It's been a long time since I've seen a movie that made me feel the way Super 8 did. In fact, you have to go back to the early films of this films producer, Steven Spielberg. Super 8 is one of those rare movies where you have characters who are real people, thrust into a story that's way beyond anything they can comprehend, and you get to watch how they react to it. It's a simple concept that most filmmakers have forgotten these days. Thank heavens for JJ Abrams, who has created a movie indebted to everything great about a Spielberg movie, but completely his own.

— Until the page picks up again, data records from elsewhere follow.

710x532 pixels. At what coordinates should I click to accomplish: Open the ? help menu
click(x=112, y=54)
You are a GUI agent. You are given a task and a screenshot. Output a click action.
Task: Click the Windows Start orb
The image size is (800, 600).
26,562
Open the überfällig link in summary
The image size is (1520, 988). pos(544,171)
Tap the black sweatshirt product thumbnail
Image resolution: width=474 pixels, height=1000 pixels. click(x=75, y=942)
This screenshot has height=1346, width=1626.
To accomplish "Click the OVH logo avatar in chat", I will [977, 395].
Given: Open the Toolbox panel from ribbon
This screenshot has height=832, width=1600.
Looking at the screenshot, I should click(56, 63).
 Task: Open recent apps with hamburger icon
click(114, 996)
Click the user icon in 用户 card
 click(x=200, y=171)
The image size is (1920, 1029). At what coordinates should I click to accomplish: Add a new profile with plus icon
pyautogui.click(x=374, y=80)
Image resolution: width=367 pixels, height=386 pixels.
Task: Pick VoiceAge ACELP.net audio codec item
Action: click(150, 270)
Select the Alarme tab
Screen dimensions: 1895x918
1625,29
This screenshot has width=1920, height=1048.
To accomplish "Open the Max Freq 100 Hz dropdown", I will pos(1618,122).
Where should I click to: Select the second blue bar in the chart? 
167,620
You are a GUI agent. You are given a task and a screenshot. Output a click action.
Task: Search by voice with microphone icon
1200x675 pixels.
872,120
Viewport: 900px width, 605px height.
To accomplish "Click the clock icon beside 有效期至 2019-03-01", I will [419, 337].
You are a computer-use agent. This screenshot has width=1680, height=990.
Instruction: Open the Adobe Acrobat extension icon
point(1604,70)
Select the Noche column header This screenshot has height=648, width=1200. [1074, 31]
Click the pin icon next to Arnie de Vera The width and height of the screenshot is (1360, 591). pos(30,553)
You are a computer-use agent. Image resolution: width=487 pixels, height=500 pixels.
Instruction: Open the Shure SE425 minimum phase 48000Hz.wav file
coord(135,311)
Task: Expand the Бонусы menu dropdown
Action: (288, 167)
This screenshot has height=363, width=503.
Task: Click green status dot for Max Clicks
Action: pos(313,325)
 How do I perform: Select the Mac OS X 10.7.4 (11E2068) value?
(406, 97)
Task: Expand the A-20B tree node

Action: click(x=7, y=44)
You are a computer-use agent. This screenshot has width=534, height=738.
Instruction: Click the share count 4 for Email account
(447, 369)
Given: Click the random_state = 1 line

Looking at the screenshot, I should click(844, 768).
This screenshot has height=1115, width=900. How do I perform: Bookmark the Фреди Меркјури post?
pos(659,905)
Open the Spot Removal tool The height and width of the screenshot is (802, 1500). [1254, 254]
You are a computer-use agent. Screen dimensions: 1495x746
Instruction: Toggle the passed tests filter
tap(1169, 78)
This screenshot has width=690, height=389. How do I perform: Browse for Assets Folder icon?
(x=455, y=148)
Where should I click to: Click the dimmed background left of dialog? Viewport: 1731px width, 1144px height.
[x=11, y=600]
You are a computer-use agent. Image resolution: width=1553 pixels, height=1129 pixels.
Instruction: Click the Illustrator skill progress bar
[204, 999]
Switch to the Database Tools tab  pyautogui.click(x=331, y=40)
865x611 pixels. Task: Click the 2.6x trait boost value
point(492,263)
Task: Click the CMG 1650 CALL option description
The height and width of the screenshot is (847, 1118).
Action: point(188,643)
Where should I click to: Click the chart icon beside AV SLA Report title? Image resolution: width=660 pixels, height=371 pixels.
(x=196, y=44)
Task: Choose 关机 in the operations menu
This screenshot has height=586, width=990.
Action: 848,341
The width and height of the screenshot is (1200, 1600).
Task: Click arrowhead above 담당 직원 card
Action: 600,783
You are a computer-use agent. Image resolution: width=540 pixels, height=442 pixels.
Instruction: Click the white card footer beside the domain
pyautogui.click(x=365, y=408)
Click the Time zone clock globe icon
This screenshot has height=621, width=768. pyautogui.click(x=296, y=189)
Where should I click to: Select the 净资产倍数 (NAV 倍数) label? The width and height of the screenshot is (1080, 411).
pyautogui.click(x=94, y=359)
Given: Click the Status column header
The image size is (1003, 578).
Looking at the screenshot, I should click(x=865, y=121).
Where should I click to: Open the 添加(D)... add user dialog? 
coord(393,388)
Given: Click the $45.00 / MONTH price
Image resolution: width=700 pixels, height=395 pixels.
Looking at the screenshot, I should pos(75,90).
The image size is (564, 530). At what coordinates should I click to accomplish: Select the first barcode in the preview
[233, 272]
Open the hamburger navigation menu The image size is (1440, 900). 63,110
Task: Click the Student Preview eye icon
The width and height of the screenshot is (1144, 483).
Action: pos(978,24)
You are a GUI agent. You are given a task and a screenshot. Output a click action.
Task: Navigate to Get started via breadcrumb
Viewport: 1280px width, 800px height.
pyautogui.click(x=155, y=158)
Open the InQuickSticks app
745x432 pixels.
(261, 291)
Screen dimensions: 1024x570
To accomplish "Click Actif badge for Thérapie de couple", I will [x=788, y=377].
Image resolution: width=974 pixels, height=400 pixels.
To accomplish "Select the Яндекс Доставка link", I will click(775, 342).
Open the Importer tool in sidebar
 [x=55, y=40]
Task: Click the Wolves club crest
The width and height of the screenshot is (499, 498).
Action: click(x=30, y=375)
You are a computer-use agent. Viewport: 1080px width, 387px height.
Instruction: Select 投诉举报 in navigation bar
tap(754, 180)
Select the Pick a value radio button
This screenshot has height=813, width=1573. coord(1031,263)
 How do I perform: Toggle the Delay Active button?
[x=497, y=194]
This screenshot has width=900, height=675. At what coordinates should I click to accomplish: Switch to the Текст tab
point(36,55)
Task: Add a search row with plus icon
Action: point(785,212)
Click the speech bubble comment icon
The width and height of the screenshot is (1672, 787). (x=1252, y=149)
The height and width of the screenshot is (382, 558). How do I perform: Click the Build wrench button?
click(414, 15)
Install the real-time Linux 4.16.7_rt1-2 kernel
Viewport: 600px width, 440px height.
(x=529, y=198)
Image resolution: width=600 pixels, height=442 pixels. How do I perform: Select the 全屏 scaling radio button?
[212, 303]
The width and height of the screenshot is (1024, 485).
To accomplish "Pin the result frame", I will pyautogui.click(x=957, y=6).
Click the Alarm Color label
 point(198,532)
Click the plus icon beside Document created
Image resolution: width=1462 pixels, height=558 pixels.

It's hard to classify Super 8 to any one genre. It's parts sci-fi, parts fantasy, part romance, part comedy, and yet, it all works together, mainly because Abrams knows that life has multiple levels, sometimes at the same time. In a small Ohio steel town in 1979, a group of kids come together to make a zombie movie, only to get caught in the middle of a firey train crash, which has released something mysterious in the town. The military shows up. What has been let loose by the crash? Actually, it doesn't really matter.
This movie is about people, and its populated with characters we care about. There's our hero Joe, only 14 and dealing with a recently deceased mother, distant father, and hormones. It's a lot to take at one time, but Abrams is knows its all of those things that make us care what happens to this kid. The acting is overall superb, from Joel Courtney as Joe to Elle Fanning as the girl he comes to have a thing for. While the end doesn't live up to the rest of the film, it actually didn't bother me. The journey, as every filmmaker knows, is the thing. And Abrams and Spielberg have created an amazing journey.